Abstract In the last few decades, new developments in liver surgery have led to an expanded applicability and an improved safety. However, liver surgery is still associated with postoperative morbidity and mortality, especially in extended resections. We analyzed a large liver surgery database to investigate whether laboratory parameters like haemoglobin, leucocytes, bilirubin, haematocrit and lactate might be relevant preoperative predictors. It is not uncommon to observe missing values in such data. This also holds for many other data sources and research fields. For analysis, one can make use of imputation methods or approaches that are able to deal with missing values in the predictor variables. A representative of the latter are Random Forests which also provide variable importance measures to assess a variable's relevance for prediction. Applied to the liver surgery data, we observed divergent results for the laboratory parameters, depending on the method used to cope with missing values. We therefore performed an extensive simulation study to investigate the properties of each approach. Findings and recommendations: Complete case analysis should not be used as it distorts the relevance of completely observed variables in an undesirable way.

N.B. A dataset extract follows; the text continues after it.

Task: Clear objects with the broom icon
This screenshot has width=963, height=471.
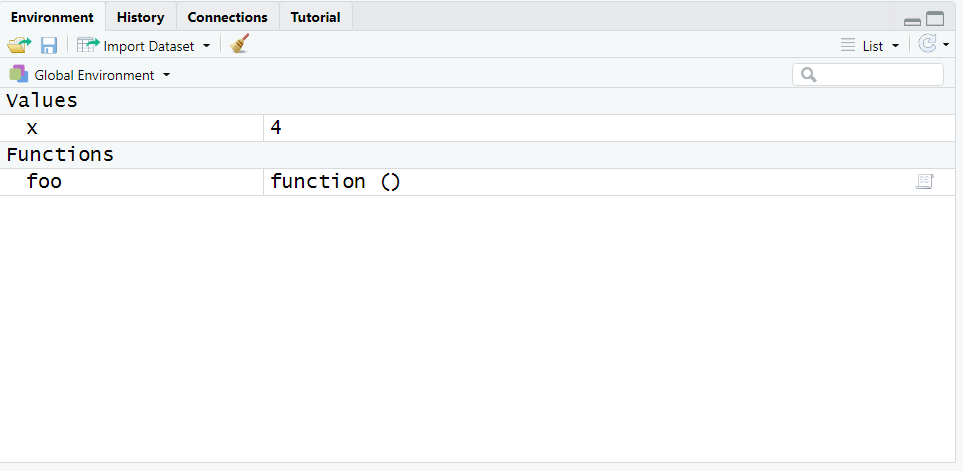Action: [x=239, y=45]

The estimation of a variable's importance by a self-contained measure that can deal with missing values appropriately reflects the decreased relevance of variables with missing values. It can therefore be used to obtain insight into Random Forests which are commonly fit without preprocessing of missing values in the data. By contrast, multiple imputation allows for the assessment of a variable's relevance one would potentially observe in complete-data situations, if imputation performs well. For the laboratory data, lactate and bilirubin seem to be associated with the risk of liver failure and postoperative complications. These relations should be investigated by future studies in more detail. However, it is important to carefully consider the method used for analysis when there are missing values in the predictor variables.
摘要 在过去几十年中,肝脏手术的新进展使其适用性得以扩大,安全性也有所提高。然而,肝脏手术仍与术后发病率和死亡率相关,尤其是在扩大切除术中。我们分析了一个大型肝脏手术数据库,以研究诸如血红蛋白、白细胞、胆红素、血细胞比容和乳酸等实验室参数是否可能是相关的术前预测指标。在这类数据中观察到缺失值并不罕见。许多其他数据源和研究领域也是如此。对于分析,可以使用插补方法或能够处理预测变量中缺失值的方法。后者的一个代表是随机森林,它还提供变量重要性度量来评估变量与预测的相关性。应用于肝脏手术数据时,我们根据用于处理缺失值的方法观察到实验室参数的结果存在差异。因此,我们进行了一项广泛的模拟研究,以研究每种方法的特性。研究结果与建议:不应使用完整病例分析,因为它会以不良方式扭曲完全观察到的变量的相关性。通过一种能够适当处理缺失值的独立度量来估计变量的重要性,能恰当地反映具有缺失值的变量相关性的降低。因此,它可用于深入了解通常在不对数据中的缺失值进行预处理的情况下拟合的随机森林。相比之下,如果插补效果良好,多重插补可以评估在完整数据情况下可能观察到的变量相关性。对于实验室数据,乳酸和胆红素似乎与肝衰竭风险和术后并发症相关。这些关系应在未来的研究中进行更详细的调查。然而,当预测变量中存在缺失值时,仔细考虑用于分析的方法非常重要。